#### [Exercise aim]
Rewrite the news report on the two plane crashes, beginning at the words that have "SWANTON, Ohio (AP)" and stopping after "Grand Aire Inc.", with "turbojets" changed to "aircraft".

SWANTON, Ohio (AP) _ A small charter airline company with only about 50 employees has lost two of its twin-engine jets in separate crashes on the same day, with one crashing in flames in an Ohio park and the other ditching in the Mississippi River at St. Louis.

The crash in Ohio killed all three people on board, while both crew members were rescued from the plane that went into the Mississippi. Both planes were twin-engine Falcon 20 turbojets operated by Grand Aire Inc.

A flag outside the company's offices at Toledo Express Airport flew at half-staff Wednesday. An employee said no one from the company was available to comment.

The causes of Tuesday's crashes had not yet been determined. Police and the FBI in St. Louis said they were taking precautions but had no reason to believe the crash there was a result of terrorism.

``Because the country is on an orange alert and because Mississippi River bridges have been listed as possible terrorism targets, we are handling this matter with extreme caution,'' Mayor Francis Slay said.

Officials have said in the past that Mississippi River bridges and the Gateway Arch in downtown St. Louis, near the crash site, were potential terrorism targets.

[Items listed in a dataset]
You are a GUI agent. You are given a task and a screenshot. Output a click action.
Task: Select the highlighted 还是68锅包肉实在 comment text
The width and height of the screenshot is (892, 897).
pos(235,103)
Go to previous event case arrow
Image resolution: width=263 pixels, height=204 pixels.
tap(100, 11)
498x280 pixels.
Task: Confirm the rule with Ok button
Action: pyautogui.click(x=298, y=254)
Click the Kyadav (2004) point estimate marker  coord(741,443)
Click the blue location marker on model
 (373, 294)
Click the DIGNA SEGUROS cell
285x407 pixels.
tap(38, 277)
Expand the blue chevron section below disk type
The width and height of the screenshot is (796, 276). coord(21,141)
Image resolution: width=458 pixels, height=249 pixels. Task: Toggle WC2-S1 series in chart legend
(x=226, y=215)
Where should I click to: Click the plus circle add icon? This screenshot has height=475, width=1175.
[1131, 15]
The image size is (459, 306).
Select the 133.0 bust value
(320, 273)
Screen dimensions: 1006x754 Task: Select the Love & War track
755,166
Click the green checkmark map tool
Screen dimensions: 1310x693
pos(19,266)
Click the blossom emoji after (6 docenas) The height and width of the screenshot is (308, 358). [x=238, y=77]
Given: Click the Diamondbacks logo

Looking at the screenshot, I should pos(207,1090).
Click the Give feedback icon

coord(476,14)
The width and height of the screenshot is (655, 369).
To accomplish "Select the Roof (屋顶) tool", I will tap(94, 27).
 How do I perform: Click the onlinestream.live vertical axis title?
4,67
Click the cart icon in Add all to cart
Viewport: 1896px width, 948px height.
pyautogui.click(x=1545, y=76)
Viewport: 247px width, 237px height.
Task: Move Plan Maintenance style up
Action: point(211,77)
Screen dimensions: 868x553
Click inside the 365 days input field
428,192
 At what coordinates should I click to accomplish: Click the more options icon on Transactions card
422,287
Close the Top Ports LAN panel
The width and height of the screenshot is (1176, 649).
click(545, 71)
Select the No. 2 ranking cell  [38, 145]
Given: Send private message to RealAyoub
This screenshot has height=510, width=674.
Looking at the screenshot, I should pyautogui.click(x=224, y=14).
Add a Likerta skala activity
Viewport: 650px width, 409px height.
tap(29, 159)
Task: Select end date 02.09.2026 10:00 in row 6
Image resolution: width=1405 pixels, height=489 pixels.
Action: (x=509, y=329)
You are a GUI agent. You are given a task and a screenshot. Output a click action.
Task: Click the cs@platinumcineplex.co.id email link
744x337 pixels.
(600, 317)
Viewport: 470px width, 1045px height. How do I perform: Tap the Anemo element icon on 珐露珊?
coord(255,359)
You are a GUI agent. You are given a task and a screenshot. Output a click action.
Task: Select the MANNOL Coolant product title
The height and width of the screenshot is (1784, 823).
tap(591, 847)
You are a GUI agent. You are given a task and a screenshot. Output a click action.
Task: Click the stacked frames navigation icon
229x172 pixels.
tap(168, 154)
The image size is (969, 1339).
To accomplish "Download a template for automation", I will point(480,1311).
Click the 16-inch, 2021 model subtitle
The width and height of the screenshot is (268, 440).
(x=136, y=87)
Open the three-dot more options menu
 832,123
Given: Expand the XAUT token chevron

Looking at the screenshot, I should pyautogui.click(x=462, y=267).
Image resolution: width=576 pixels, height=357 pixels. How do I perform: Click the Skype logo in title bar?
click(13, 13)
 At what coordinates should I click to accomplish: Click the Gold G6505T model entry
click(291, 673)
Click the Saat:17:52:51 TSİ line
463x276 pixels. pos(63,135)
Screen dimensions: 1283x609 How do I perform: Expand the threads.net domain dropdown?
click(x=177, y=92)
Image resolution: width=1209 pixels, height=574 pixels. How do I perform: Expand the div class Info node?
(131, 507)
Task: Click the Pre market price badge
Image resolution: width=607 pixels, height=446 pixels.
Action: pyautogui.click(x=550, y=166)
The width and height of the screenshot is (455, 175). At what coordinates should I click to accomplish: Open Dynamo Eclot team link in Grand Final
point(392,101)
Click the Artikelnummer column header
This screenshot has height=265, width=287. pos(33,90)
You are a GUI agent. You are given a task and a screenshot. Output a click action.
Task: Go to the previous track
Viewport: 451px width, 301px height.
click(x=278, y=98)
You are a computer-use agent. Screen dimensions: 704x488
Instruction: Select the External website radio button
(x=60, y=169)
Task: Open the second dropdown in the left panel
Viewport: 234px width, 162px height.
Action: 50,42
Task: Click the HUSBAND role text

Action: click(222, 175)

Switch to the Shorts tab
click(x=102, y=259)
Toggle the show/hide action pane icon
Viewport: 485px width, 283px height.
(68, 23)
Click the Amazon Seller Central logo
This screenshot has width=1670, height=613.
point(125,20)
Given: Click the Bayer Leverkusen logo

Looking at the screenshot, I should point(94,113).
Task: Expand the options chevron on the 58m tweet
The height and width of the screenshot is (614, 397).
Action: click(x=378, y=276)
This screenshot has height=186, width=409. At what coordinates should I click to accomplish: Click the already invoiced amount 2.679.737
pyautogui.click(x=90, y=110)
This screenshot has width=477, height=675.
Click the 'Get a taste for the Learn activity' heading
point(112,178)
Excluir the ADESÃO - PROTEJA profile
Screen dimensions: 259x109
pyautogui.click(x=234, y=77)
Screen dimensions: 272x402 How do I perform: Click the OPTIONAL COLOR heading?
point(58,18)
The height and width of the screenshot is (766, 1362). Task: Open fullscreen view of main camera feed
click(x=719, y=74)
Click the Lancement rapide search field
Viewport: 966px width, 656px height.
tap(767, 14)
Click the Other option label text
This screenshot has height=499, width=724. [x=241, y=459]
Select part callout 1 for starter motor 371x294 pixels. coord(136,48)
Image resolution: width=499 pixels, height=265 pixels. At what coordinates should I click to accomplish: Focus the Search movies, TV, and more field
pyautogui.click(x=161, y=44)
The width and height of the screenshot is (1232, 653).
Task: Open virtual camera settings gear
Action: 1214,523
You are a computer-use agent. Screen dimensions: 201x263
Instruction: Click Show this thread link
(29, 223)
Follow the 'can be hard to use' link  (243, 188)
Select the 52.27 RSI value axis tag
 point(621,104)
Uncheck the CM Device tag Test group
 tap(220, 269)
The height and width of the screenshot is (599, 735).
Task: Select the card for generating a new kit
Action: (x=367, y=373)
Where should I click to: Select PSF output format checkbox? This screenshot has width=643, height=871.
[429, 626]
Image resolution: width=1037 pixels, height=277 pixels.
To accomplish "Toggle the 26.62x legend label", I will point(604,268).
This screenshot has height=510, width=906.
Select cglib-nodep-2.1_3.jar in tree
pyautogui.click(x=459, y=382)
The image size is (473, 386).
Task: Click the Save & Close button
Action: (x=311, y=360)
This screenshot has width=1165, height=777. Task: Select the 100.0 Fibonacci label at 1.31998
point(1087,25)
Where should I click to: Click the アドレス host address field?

#### [Exercise solution]
SWANTON, Ohio (AP) _ A small charter airline company with only about 50 employees has lost two of its twin-engine jets in separate crashes on the same day, with one crashing in flames in an Ohio park and the other ditching in the Mississippi River at St. Louis.

The crash in Ohio killed all three people on board, while both crew members were rescued from the plane that went into the Mississippi. Both planes were twin-engine Falcon 20 aircraft operated by Grand Aire Inc.